=== Supplied text ===
The most respected community organizers and activists treated us the same way as everyone else did. The wall of "ableism" stood between us. Ableism is the belief that an able body is the "norm" in society, and that people who have disabilities must strive to get as close as they can to that norm—something we cannot always do nor do we necessarily want to do. It's the belief that disability is, inherently, a "bad" thing, a tragedy, rather than a simple consequence of being human and another example of human diversity, akin to race, ethnicity, and sexual orientation. Ableism is prejudice and we encounter it every day and we fight against it every day.
I must say, that in times of economic crisis, we have often managed to join forces with others fighting oppression. Certainly, Disabled In Action always has. I remember us joining the Same Boat Coalition in the early 90s. In 1993, when we organized the Disability Independence Day March, an event that drew close to 3000 people, we managed to bring together not only all the different segments of our community—people with all types of disabilities—but we had marching with us labor representatives and activists from different social justice groups.
When the occupation of Zuccotti Park began, my life partner and I, as well as some of our disabled friends, eagerly headed downtown. Was this the revolution we had been waiting for all our lives? Especially at first, the reception we got from the many people congregating around the park, whether they were organizers, "leftists" or simply curious visitors, was the same patronizing one we always get—the usual "pat on the head" and the usual comments: "How inspirational you are for coming here! How hard it must be to get here in your condition!"
=== Data below ===
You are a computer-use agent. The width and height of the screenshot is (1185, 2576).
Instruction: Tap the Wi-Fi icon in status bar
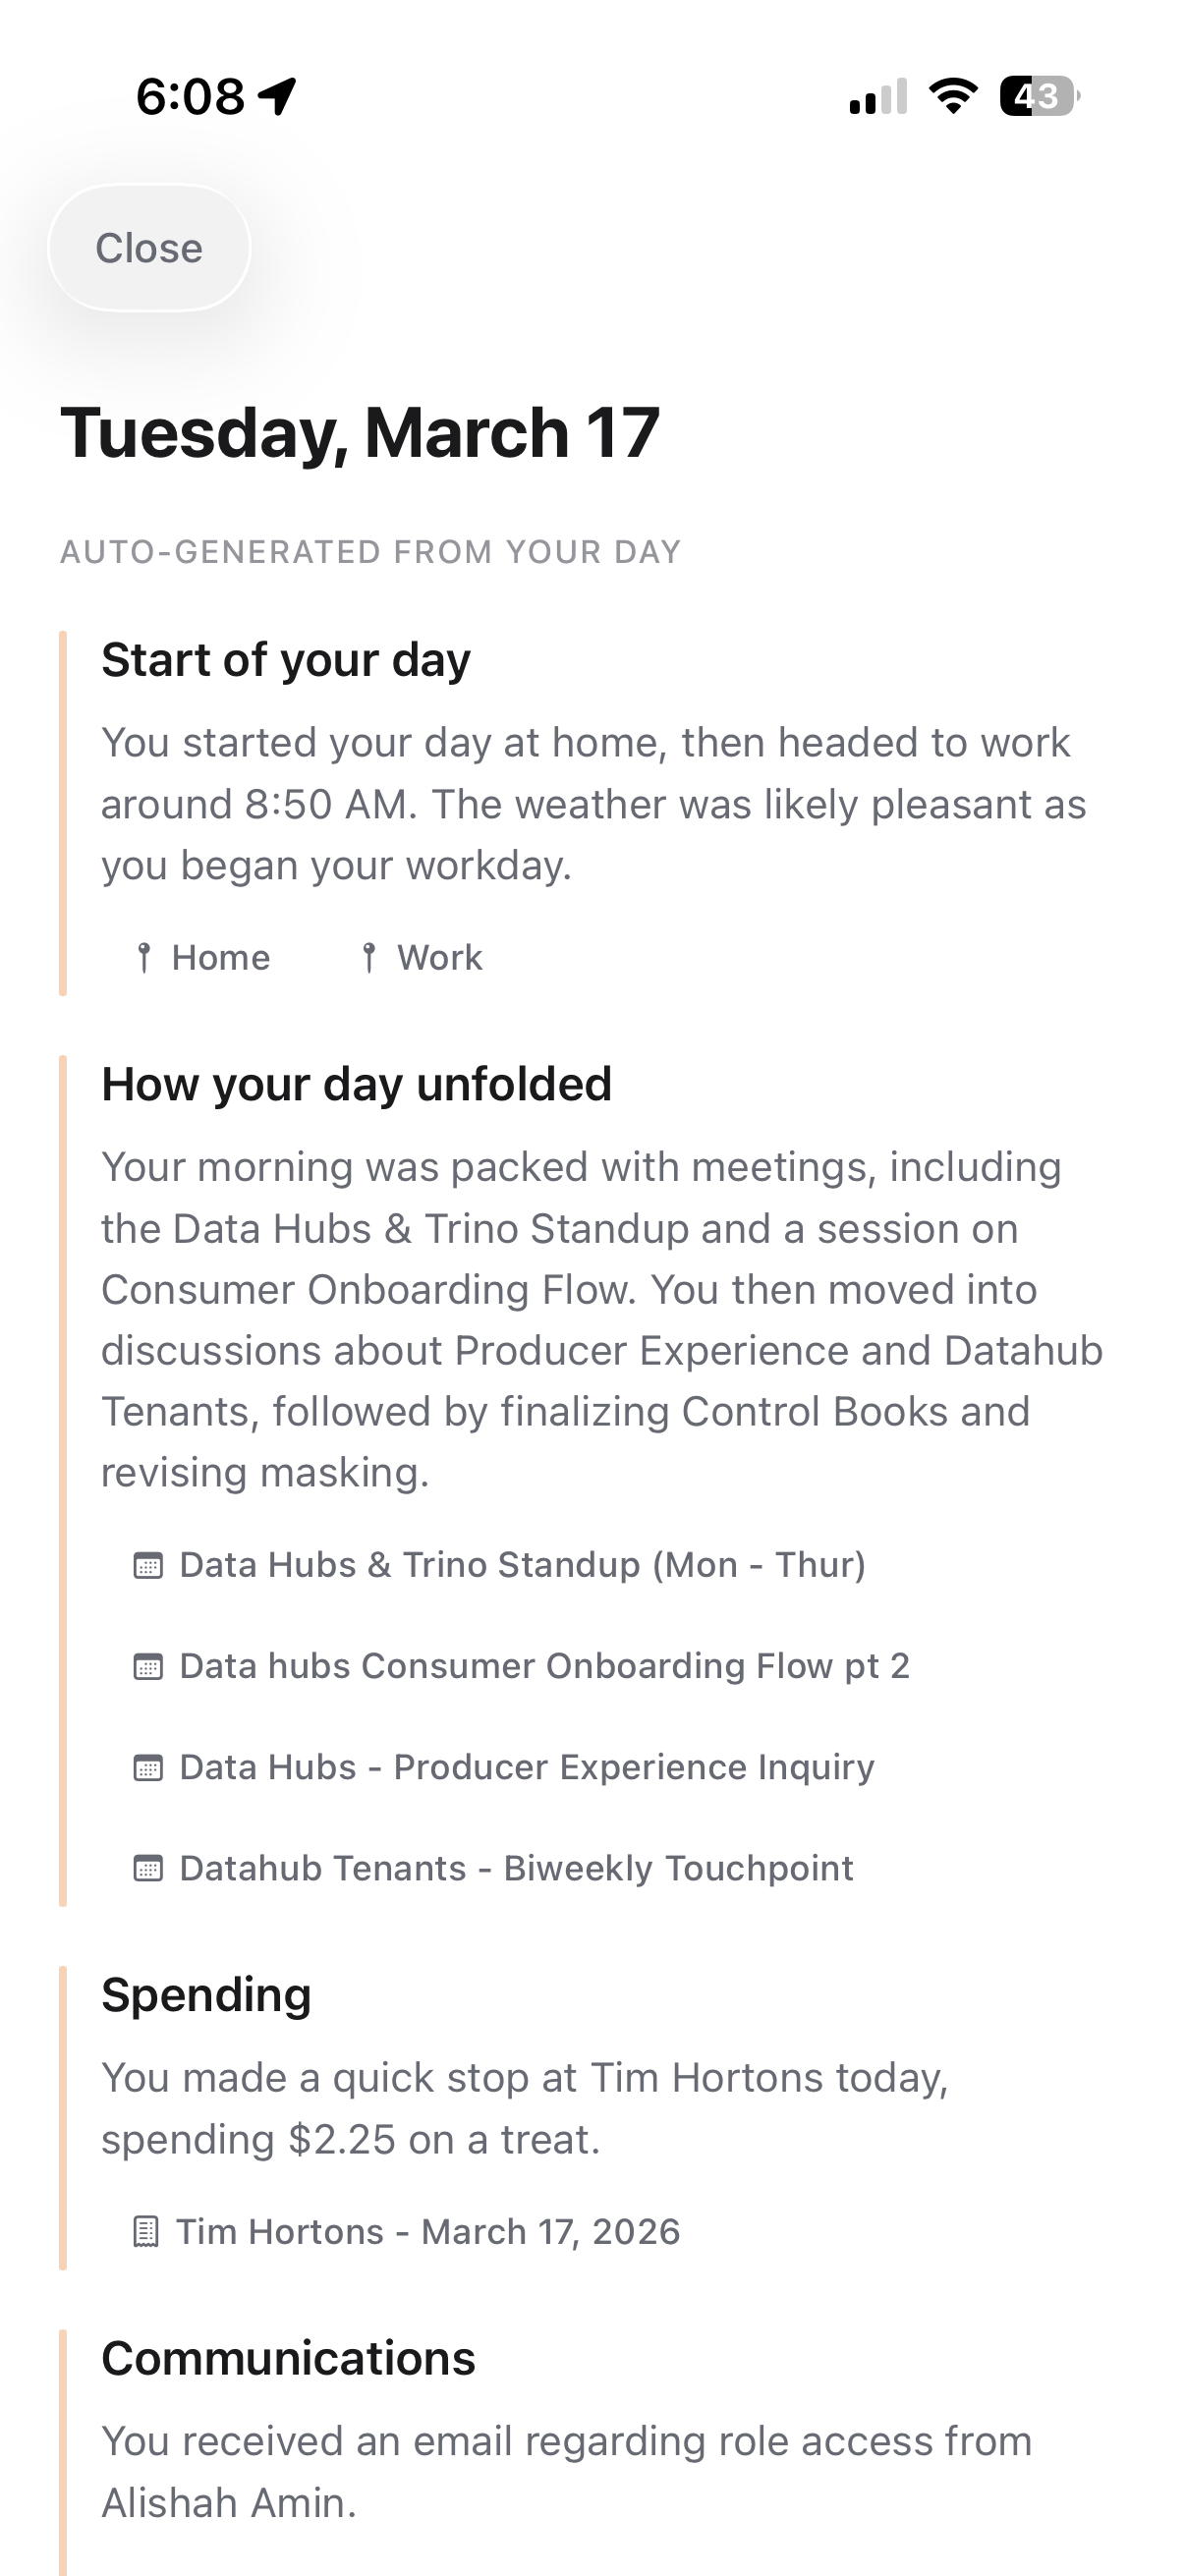coord(953,96)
===
== Questions on the material ==
- A) According to the disability activism text, how many people did the 1993 Disability Independence Day March draw?
- B) From the disability activism text, set down everything from "The most respected" down to "it every day.".
The material is separate from the disability activism text and plays no part in what is asked about it.

== Answers ==
- A) Close to 3000 people.

- B)
The most respected community organizers and activists treated us the same way as everyone else did. The wall of "ableism" stood between us. Ableism is the belief that an able body is the "norm" in society, and that people who have disabilities must strive to get as close as they can to that norm—something we cannot always do nor do we necessarily want to do. It's the belief that disability is, inherently, a "bad" thing, a tragedy, rather than a simple consequence of being human and another example of human diversity, akin to race, ethnicity, and sexual orientation. Ableism is prejudice and we encounter it every day and we fight against it every day.